Wednesday, October 5, 2016

Mark Jenkins




EDITORIAL--Issue #32
      
Torment people with the truth.  I know I do.  It feels good!  Because truth is the new hate speech. Truth is the new hate.
—Pamela Geller

Censored and Banned
The front cover of this issue was inspired by an article in the Washington Post by Mark Jenkins and depicts a couple of local DC arts regulators: Touchstone Gallery Director Ksenia Grishkova and Judge, uh, Juror-Curator Jayme McLellan.
   Jenkins is also depicted, though as a lapdog arts hagiographer.

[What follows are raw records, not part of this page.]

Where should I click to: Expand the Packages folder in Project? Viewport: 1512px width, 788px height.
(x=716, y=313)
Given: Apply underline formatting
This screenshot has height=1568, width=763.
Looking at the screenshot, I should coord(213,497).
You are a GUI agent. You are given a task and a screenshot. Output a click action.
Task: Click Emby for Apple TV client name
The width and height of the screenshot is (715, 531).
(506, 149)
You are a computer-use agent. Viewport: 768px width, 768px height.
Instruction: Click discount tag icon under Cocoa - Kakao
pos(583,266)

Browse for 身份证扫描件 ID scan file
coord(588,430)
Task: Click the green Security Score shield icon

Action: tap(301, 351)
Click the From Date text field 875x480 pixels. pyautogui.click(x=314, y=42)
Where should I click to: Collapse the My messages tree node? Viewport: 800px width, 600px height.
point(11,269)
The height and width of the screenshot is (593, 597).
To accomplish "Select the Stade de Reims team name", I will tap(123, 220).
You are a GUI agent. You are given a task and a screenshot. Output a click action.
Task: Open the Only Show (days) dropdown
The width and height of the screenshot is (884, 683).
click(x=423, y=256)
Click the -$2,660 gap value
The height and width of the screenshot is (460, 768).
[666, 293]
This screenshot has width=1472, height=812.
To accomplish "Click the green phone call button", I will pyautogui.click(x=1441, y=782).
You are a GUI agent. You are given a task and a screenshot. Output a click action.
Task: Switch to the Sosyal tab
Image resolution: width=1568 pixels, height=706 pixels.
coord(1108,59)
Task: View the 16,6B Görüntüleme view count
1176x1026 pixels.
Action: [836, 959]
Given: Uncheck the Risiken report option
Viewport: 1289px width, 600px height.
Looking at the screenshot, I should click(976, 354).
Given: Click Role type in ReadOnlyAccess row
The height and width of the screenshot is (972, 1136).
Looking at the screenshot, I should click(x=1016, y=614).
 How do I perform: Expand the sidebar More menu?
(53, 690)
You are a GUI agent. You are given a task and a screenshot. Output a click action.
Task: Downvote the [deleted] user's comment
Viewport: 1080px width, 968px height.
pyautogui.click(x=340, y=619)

He would not provide his photo, and I could not find one on the internet. His article concerned Touchstone Gallery, based in Washington, D.C., which held an “Art as Politics” exhibit, though seemed really to have been “Art as PC-Propaganda.”  
   Every region and state in the country has its cultural council, art associations, art galleries, art museums, and art blablabla manned and womaned by art apparatchiks, usually with lofty titles. These organizations are usually well-funded with taxpayer money and usually represent fine arts examples of cooptation by business (i.e., chambers of commerce), which also control government.  And of course they usually broadcast their hypocrisy, as in “All the Arts for All of Us” (Cultural Center of Cape Cod) and “We abhor censorship of any kind” (Touchstone Gallery blogger Rosemary Luckett).  As for the latter, my comments were eliminated, uh, censored. Luckett, however, didn’t eliminate, uh, censor, Arielle K. Masters’ comment:  “Love that circus tent quilt!” For the brief correspondence I had with Luckett and Jenkins, see the Literary Letters rubric.  
   America seems to have a paucity of courageous artists willing to stand up and speak rude truth to art apparatchiks. Instead, most beggar for funding and seek to climb up the careerist see-no-evil, speak-no-evil art ladder.  They don’t care about free speech.  They don’t need free speech.  They’re content with PC-speech.  What they want is limelight, invitations, grants, and awards.  For my counter-essay vis-a-vis Jenkins, see Art in PC-landia. 
   On another note, The American Dissident was banned by the Texas Department of Criminal Justice… with no mention of the reason for the action. Those in power, from the little Lucy Loomis library directors on up to the faceless correctional institution review committee members, are not obligated to explain their totatitarian actions.  Inmate Steven Hostottle was published in the last two issues of The American Dissident, so I’d sent him a few copies.    Sadly, the faceless committee members refused to give them to him.  Clearly, they’d leafed through the copies, didn’t like what they saw, so decided to ban the magazine.  Hostottle’s poems did not praise life in one of their Texas jail cells.  See his letter at the end of the Literary Letters rubric.